Among the allegations in the lawsuit are that the defendants violated the bar owners’ constitutional rights of equal protection by “singling out their businesses to bear the brunt of months-long business closures and over strict capacity requirements, while other businesses, including restaurants, were allowed to remain open and at greater capacity.”

The Orders specifically addressed in the complaint include:

  • Stricter restrictions on bars and night clubs located in Marion county as opposed to the rest of the state of Indiana,
  • Stricter restrictions on bars that cater to adults only as opposed to kids,
  • Outlawing seating that is adjacent to bars as opposed to tables,
  • Outlawing live entertainment,
  • Outlawing dancing
  • Requiring businesses to close at midnight even though capacity restrictions are in place.

Grim milestone. The U.S. death toll from the coronavirus topped 200,000, a figure unimaginable eight months ago when the scourge first reached the world’s richest nation with its sparkling laboratories, top-flight scientists and stockpiles of medicines and emergency supplies.

“It is completely unfathomable that we’ve reached this point,” said Jennifer Nuzzo, a Johns Hopkins University public health researcher.

The bleak milestone, by far the highest confirmed death toll from the virus in the world, was reported by Johns Hopkins, based on figures supplied by state health authorities. But the real toll is thought to be much higher, in part because many COVID-19 deaths were probably ascribed to other causes, especially early on, before widespread testing.

The number of dead in the U.S. is equivalent to a 9/11 attack every day for 67 days. It is roughly equal to the population of Salt Lake City or Huntsville, Alabama.

And it is still climbing. Deaths are running at close to 770 a day on average, and a widely cited model from the University of Washington predicts the overall U.S. toll will double to 400,000 by the end of the year as schools and colleges reopen and cold weather sets in. A vaccine is unlikely to become widely unavailable until 2021.

“The idea of 200,000 deaths is really very sobering, in some respects stunning,” Dr. Anthony Fauci, the government’s top infectious-disease expert, said on CNN.

The figure reflects America’s unenviable spot, which it has held for five months, as the world’s leader by far in sheer numbers of confirmed infections and deaths. The U.S. has less than 5% of the globe’s population but more than 20% of the reported deaths.

Only five countries — Peru, Bolivia, Chile, Spain and Brazil — rank higher in COVID-19 deaths per capita.

Trick-or-treat guidance. The Centers for Disease Control rolled out new guidance warning against door-to-door trick-or-treating this Halloween.

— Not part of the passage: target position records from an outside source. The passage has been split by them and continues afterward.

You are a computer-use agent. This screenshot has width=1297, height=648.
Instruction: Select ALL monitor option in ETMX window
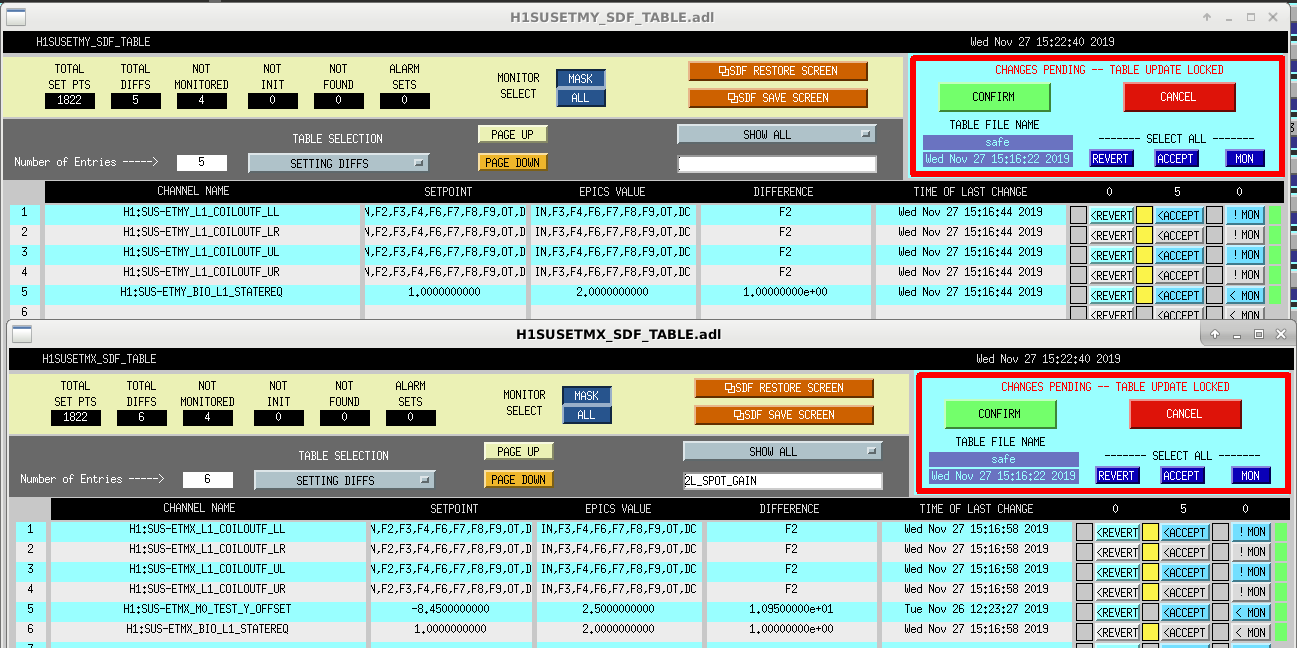pyautogui.click(x=586, y=415)
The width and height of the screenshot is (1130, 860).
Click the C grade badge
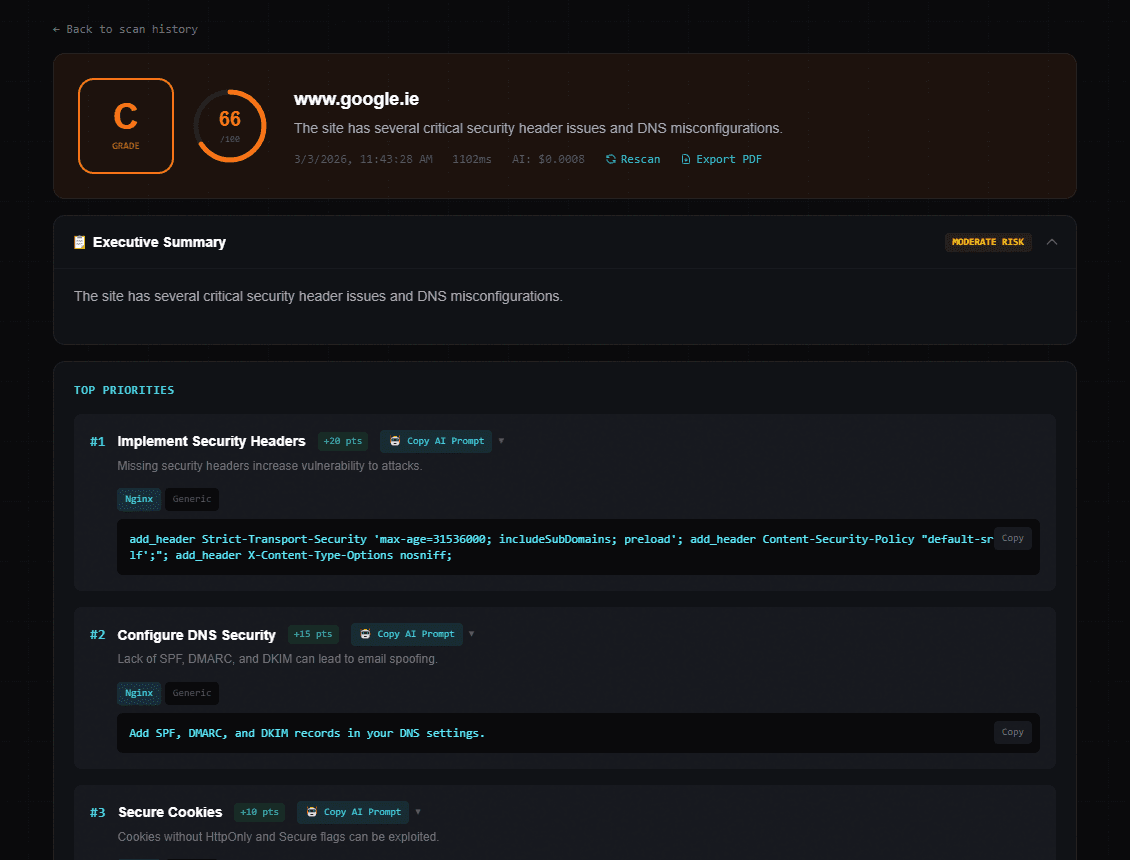pos(125,126)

“Many traditional Halloween activities can be high-risk for spreading viruses,” the CDC said. “There are several safer, alternative ways to participate in Halloween. If you may have COVID-19 or you may have been exposed to someone with COVID-19, you should not participate in in-person Halloween festivities and should not give out candy to trick-or-treaters.”

The CDC says the public should avoid the following “higher-risk activities”:

  • Traditional trick-or-treating in which treats are given to children going door to door
  • Trunk-or-treat, in which treats are given from trunks of cars lined up in large parking lots
  • Crowded indoor costume parties
  • Indoor haunted house where people may be crowded together and screaming
  • Hayrides or tractor rides with people outside your household
  • Using alcohol or drugs, which can cloud judgment and increase risky behaviors
  • Travel to a rural fall festival that is not in your community if you live in an area with community spread of COVID-19

IPS resuming classes Thursday. Indianapolis Public Schools students had an unexpected day off Tuesday after problems with the internet and online services across the district.

IPS initially called for a two-hour delay before canceling remote learning. Later Tuesday, IPS said the issues had been resolved.

However, Wednesday was a scheduled Parents in Touch Day for virtual parent-teacher conferences, meaning no remote learning was planned. Classes will resume Thursday.